It was 9am one day in mid-July when the cotton hood fell over her face and Ruth Ellis, the last woman to be executed in Britain.
Now, 52 years after the hanging at Holloway Prison, an author in Bookham believes she has uncovered evidence that exonerates the condemned nightclub hostess.
Monica Weller spent five years researching the circumstances that led Ellis, 28, to shoot dead her lover, David Blakeley, outside a pub on Easter Sunday in 1955.
Her findings, highlighting discrepancies in documentary evidence, have prompted Prime Minister Gordon Brown to agree to post her petition to re-open the case on the Downing Street website.
Mrs Weller, 57, said: "I just want to be able to tell the British public the truth after half a century of spin. The hope is that Mr Brown uses his influence to recommend Her Majesty to grant a free pardon."
Ellis shot Blakeley, a racing driver with whom she was having an affair, outside the Magdala Tavern in north London.
No defence of any substance was put at her trial and the jury was prevented from returning a verdict of manslaughter on the ground of provocation.
This week Mrs Weller said there was a miscarriage of justice because Ellis was unable to fire the .38 Smith and Wesson revolver, which is operated with two hands.

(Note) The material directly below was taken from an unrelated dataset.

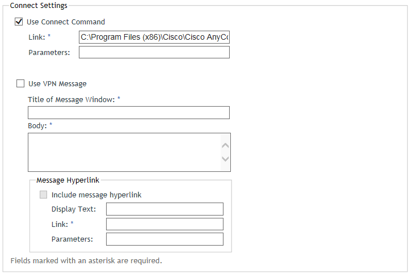Image resolution: width=409 pixels, height=274 pixels.
Task: Click inside the Body text area
Action: click(124, 152)
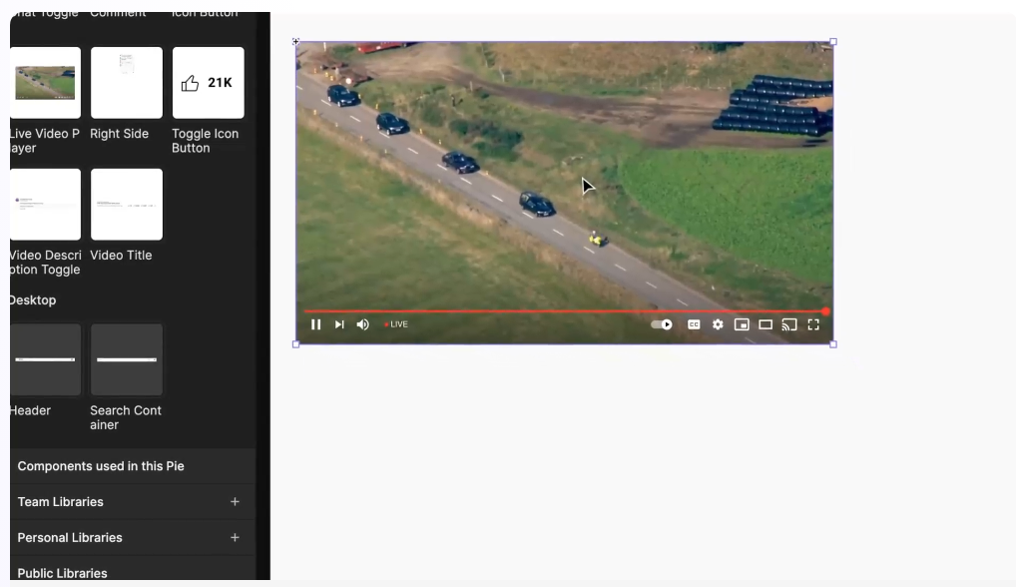Select the Search Container component thumbnail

While researching a book with Ellis's sister, Muriel Jakubait, she discovered the hanged woman's left hand was gnarled by rheumatic fever.
It also emerged no ballistic tests were done because the gun "broke" at the Metropolitan Police laboratory, and that Ellis's light clothes were spotless as she was escorted from the bloody crime scene.
Mrs Weller said: "I have presented a range of evidence the court never got to hear; evidence pointing to the fact that Ruth Ellis was innocent of the crime she was hanged for."